In the first stage (July 1994 to July 1995), the Congregation’s Provincial Prefectures of Formation were involved. They contributed concrete formative proposals based on their own experience and on the reflection of the formative communities themselves. In September of 1995 a Commission3 expressly appointed for the task synthesized the proposals sent in by the prefectures and drafted a guideline text to be studied later.
In the second phase (November 1995), the text that had been drafted was directly analyzed by the Provincial Prefects of Formation gathered in Rome. They made numerous corrections, observations and suggestions that the Commission later incorporated, greatly improving the text. This work of integration ended in April 1996.

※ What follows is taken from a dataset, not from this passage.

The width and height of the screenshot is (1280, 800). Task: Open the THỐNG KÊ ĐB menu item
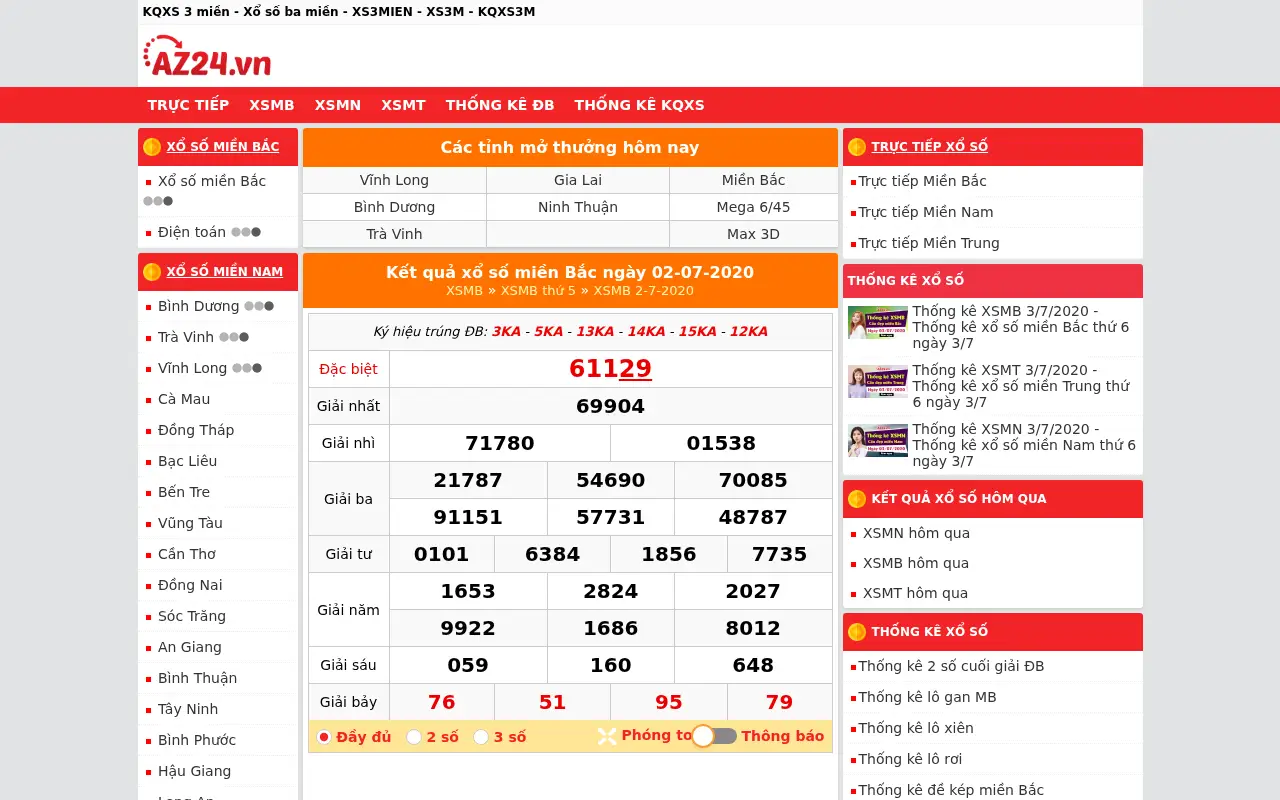click(x=500, y=105)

Throughout the different phases of drafting, various experts also collaborated quite effectively, and their contributions enriched the quality of the project.4
3. The IMW is a pedagogical tool which, besides offering concrete formative guidelines and orientations, is open to further development and enrichment. In the first place, so that it may be better understood, the IMW should be accompanied by a reading of the Claretian bibliography presented at the end (Appendix 9), especially of those biblical studies that have delved more deeply, with scientific rigor, into the Claretian key. In the second place, in order to increasingly define its gradual character, formation centers must keep working on what is distinctive in each formative stage, which is an essential dimension of every process of formation. Finally, it is necessary to keep promoting all those initiatives in the field of experience that can make it more intelligible, adapted and profitable in the distinct cultural areas into which the Congregation has spread.
I would like to end with heartfelt thanks for the collaboration of all who have directly or indirectly made this project possible. In the name of our formation communities, we offer our recognition for the service they have lent to Claretian formation.
Jesús Mª Palacios, CMF
General Prefect of Formation
Rome, 1 January 1997
Solemnity of Mary, the Mother of God.